Я (весьма иронически). Трогательно, трогательно. Черт становится патетичен. Сердобольный черт читает мораль. Страдания человеческие хватают его за живое. Во имя их он подвизается по части искусства. Лучше бы вам вовсе не упоминать о своей антипатии к опусам, если вы не хотите, чтобы ваши дедукции показались мне просто блажной хулой, издевательством черта над творчеством.

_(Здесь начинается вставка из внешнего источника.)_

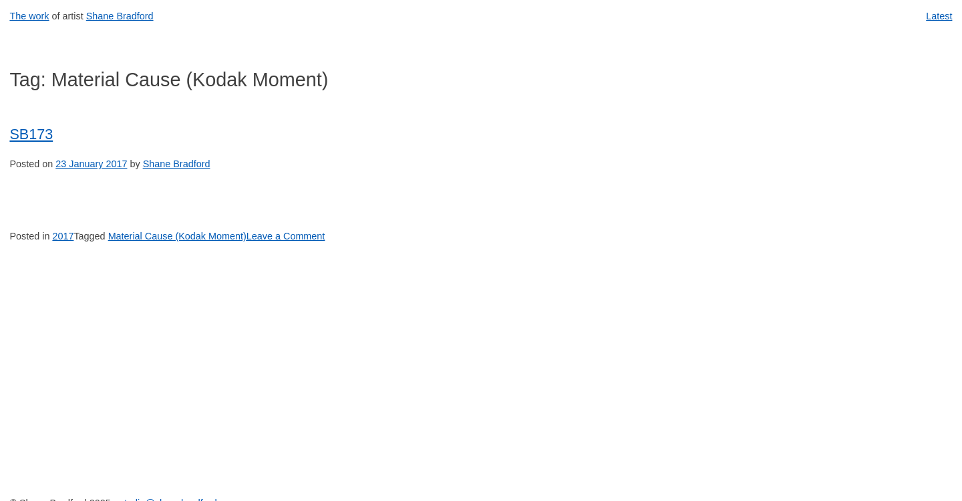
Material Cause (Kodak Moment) (177, 236)
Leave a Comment (286, 236)
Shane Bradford (120, 16)
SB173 (31, 134)
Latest (939, 16)
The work (29, 16)
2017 (62, 236)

Он (невозмутимо). Пока все в порядке. Ведь, в сущности, ты же, конечно, согласен со мной, что в признании фактов эпохи нет никакой сентиментальности или злостности. Определенные вещи уже невозможны. Иллюзия чувств как художественное произведение композитора, самодовлеющая иллюзия самой музыки стала невозможна и недостижима, ибо она от века состоит в том, что заранее данные и сведенные к формулам элементы присобачиваются друг к другу таким образом, словно они суть насущная необходимость в этом частном случае. Или, если угодно, наоборот: частный случай притворяется, будто он тождествен знакомой, заранее данной формуле. Четыреста лет вся большая музыка находила удовольствие в том, чтобы изображать это единство изначально нерушимым — она льстила себе, путая свои собственные домогательства с общепринятой закономерностью, на нее распространяющейся. Друг мой, так больше нельзя. Критика орнамента, традиции и абстрактной универсальности — это одно и то же. Критике подлежит иллюзорный характер обывательского искусства, к которому причастна и музыка, хотя она и не живописует. Разумеется, в этом у нее преимущество перед другими искусствами, но неустанным примирением своих специфических домогательств с господством условностей она тоже посильно приобщалась к высокому обману. Подчинение эмоции спокойной универсальности есть важнейший принцип музыкальной иллюзии. С этим покончено. Мысль, будто общее гармонически содержится в частном, обанкротилась. Связывающим, априорным условностям, которые гарантировали свободу игры, — крышка.